- [TASK GOAL] Copy out the lines below that hold the word "question".

- [INFORMATION]
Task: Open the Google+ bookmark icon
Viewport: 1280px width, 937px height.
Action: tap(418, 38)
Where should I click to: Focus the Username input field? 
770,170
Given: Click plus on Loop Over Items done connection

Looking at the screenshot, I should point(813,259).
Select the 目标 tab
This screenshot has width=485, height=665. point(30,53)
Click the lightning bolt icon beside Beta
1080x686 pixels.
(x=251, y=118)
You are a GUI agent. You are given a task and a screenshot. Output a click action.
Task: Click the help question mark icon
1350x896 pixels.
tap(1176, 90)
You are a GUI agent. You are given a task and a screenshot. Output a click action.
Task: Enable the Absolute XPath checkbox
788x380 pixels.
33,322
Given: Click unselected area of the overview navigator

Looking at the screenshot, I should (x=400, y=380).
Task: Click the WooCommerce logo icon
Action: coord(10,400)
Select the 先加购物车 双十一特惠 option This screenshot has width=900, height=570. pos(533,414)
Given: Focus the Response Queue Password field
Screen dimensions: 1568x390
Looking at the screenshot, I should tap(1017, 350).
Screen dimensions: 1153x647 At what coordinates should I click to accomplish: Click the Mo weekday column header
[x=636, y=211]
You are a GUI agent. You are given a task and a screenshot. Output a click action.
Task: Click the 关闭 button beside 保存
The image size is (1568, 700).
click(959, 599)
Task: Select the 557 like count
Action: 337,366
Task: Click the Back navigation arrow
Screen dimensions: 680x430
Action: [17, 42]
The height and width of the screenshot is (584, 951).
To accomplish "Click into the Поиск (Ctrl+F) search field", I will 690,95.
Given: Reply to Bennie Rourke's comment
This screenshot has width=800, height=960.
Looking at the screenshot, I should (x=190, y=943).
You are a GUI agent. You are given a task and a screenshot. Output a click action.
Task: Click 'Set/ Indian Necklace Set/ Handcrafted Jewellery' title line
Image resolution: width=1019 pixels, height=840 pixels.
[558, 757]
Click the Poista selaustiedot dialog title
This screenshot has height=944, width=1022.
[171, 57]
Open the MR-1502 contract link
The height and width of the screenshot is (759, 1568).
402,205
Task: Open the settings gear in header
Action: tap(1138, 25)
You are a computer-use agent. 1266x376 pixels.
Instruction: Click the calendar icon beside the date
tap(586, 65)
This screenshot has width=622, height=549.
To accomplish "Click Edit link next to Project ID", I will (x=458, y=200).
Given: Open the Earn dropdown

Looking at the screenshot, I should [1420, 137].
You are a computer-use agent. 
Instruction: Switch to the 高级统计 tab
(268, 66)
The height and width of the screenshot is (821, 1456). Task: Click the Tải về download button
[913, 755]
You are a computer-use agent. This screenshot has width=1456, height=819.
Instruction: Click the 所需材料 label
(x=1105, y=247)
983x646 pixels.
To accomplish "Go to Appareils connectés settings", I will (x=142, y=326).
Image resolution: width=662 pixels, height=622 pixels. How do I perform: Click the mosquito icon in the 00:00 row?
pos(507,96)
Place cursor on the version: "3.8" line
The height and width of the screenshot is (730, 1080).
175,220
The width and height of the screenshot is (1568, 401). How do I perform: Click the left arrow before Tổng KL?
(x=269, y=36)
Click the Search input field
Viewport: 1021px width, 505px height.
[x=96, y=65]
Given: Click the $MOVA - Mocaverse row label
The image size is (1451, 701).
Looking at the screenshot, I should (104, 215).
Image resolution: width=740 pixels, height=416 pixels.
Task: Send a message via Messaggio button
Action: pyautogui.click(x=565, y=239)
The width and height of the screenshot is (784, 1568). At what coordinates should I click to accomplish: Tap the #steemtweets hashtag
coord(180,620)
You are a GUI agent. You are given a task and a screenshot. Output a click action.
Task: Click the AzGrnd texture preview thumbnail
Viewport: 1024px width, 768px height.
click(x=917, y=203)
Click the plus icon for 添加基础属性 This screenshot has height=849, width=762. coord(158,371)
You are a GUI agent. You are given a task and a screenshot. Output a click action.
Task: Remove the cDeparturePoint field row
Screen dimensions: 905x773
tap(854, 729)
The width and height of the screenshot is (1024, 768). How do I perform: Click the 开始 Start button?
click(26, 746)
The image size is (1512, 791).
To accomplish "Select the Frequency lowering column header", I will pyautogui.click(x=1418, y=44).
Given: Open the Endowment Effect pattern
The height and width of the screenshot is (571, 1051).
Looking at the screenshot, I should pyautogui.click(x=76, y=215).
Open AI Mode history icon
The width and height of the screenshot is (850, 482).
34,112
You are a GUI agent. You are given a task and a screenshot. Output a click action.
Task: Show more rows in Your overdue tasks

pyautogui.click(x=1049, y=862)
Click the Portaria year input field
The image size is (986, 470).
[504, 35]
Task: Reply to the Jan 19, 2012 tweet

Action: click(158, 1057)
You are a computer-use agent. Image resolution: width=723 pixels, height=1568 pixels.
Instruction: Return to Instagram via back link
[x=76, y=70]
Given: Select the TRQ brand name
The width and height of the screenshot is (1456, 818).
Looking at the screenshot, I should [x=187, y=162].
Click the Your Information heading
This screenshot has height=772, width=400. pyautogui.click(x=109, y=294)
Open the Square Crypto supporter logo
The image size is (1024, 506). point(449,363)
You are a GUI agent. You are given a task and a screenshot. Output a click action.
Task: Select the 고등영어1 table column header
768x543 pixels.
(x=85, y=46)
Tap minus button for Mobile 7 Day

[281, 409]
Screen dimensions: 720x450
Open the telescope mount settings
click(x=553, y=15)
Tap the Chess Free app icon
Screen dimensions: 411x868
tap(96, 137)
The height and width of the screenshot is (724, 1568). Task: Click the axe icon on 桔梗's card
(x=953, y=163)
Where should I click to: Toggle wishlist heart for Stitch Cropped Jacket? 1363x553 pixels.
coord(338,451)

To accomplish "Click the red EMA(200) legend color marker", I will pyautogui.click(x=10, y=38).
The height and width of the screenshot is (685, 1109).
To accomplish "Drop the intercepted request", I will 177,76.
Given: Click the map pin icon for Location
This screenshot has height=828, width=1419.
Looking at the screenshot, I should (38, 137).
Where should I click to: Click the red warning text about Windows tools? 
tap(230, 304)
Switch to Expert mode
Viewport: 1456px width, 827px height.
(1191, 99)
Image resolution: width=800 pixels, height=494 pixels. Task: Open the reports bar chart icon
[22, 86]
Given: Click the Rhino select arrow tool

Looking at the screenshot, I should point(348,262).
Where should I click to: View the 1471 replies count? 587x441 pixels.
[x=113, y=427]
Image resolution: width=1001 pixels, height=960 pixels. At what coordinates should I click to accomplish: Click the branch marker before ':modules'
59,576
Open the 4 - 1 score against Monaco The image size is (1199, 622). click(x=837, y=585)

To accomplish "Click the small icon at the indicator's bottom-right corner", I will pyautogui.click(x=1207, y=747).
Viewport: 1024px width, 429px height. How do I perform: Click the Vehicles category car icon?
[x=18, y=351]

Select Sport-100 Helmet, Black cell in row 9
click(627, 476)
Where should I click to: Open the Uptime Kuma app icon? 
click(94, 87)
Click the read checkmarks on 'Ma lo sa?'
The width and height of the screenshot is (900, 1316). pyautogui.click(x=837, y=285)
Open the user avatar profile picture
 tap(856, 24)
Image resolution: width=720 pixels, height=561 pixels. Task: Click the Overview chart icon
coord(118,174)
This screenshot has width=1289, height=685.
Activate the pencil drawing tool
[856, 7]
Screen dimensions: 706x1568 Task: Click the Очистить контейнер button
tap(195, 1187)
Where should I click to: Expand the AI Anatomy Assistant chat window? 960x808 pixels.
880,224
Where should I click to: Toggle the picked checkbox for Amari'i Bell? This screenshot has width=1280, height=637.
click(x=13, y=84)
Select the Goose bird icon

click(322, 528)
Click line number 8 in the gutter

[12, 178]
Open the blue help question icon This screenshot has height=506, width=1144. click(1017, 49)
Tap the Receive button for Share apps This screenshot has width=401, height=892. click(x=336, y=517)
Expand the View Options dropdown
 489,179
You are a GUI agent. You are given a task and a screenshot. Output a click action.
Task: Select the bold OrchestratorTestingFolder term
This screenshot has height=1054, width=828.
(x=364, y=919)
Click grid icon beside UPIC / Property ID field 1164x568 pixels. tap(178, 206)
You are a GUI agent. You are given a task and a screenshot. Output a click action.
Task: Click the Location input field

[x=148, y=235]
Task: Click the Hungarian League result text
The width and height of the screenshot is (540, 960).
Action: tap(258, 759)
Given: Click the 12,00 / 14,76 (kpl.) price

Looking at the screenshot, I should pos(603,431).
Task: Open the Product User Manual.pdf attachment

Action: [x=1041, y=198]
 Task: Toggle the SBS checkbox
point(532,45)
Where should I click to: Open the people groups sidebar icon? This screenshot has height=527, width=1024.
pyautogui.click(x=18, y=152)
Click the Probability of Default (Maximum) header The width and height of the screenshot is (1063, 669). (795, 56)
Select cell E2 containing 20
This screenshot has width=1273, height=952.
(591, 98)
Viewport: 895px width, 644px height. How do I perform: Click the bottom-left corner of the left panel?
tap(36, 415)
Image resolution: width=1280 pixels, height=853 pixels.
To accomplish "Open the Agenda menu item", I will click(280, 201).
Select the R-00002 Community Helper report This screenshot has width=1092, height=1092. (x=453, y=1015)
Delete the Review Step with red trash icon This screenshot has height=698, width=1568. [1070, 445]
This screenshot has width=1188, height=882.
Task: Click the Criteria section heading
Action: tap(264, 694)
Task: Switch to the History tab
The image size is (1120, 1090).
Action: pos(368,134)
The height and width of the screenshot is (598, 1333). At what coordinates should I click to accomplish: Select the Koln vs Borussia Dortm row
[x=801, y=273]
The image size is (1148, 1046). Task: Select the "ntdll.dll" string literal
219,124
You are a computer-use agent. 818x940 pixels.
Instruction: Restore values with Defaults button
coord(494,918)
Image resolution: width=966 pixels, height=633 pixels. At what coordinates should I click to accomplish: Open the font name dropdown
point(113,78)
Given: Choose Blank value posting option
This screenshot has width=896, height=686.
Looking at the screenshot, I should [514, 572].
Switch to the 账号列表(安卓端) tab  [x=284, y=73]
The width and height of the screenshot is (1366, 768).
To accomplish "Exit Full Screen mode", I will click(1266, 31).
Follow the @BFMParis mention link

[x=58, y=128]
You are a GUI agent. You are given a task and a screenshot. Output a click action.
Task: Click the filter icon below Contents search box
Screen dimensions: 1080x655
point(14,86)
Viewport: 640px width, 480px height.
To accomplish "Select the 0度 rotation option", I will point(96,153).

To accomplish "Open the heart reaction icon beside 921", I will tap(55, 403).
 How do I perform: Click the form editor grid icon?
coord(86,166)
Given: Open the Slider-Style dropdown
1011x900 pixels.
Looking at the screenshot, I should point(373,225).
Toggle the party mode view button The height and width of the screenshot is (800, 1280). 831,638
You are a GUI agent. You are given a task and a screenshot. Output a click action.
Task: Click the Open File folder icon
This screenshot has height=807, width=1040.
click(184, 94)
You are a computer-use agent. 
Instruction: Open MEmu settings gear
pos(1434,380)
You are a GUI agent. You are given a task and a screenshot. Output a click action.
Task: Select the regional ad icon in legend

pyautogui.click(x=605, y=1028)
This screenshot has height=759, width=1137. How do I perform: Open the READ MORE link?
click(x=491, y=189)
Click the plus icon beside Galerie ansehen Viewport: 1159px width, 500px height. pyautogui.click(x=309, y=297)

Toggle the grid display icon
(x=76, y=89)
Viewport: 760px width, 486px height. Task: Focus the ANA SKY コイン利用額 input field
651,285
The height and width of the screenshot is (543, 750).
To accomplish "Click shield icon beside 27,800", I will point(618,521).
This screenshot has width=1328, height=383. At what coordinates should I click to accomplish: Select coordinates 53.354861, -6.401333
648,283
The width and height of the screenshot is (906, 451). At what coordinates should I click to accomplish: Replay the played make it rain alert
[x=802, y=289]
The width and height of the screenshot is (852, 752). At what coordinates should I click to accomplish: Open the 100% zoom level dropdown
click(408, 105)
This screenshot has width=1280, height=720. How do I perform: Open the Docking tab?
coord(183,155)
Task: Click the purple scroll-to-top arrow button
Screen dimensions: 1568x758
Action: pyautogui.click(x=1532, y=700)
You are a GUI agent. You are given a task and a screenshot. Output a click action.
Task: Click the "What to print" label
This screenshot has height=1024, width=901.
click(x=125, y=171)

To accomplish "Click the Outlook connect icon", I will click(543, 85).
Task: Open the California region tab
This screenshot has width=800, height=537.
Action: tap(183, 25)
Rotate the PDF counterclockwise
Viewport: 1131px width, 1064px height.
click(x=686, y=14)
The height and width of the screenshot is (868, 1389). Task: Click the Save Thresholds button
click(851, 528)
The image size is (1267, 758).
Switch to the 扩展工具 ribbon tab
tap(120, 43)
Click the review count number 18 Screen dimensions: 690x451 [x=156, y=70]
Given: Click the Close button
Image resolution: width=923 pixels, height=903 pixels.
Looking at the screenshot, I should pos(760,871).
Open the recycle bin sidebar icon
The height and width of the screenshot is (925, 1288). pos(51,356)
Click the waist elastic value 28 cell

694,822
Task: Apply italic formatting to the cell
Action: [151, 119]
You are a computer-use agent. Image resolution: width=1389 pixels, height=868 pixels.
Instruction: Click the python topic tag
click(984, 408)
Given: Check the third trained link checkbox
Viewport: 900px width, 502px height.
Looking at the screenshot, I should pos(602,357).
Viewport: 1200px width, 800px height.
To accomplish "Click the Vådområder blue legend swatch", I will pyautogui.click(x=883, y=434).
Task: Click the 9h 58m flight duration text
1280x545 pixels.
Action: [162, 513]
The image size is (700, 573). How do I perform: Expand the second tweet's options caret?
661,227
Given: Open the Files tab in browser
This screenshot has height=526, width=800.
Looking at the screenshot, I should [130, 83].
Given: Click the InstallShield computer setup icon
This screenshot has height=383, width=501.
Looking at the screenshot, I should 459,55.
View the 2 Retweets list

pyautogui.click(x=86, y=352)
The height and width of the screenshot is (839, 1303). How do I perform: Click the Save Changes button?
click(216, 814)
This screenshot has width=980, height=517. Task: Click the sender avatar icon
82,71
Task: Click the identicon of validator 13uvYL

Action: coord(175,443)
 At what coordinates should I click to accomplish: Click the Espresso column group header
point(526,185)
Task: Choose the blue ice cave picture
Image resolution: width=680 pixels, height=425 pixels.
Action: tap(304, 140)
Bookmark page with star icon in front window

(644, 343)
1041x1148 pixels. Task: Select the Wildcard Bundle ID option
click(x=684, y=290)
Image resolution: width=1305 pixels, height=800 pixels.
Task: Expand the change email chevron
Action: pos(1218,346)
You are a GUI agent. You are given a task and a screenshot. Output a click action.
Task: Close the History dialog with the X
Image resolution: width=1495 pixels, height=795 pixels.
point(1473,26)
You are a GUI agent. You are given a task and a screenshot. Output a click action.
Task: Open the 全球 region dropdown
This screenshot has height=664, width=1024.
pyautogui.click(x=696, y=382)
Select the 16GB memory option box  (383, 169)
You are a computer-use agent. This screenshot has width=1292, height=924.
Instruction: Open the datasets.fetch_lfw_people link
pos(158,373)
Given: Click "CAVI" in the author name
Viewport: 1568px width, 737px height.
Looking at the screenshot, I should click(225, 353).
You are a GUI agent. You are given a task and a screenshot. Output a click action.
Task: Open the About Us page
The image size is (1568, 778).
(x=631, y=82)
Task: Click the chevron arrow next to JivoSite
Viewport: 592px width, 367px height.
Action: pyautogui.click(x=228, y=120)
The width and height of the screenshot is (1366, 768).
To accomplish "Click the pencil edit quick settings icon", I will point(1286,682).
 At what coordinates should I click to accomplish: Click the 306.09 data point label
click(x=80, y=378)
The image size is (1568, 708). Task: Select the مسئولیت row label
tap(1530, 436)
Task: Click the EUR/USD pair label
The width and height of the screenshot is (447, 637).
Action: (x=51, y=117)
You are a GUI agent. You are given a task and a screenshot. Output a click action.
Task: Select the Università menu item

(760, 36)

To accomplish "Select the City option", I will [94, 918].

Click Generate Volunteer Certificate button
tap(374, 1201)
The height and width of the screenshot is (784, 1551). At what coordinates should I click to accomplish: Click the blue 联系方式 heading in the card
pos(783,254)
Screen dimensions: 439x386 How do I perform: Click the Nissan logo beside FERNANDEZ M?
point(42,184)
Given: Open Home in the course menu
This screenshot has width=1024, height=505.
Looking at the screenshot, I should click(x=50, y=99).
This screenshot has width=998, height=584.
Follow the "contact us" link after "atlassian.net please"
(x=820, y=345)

- [TASK RESULT]
Task: Click the help question mark icon
Open the blue help question icon This screenshot has height=506, width=1144. click(1017, 49)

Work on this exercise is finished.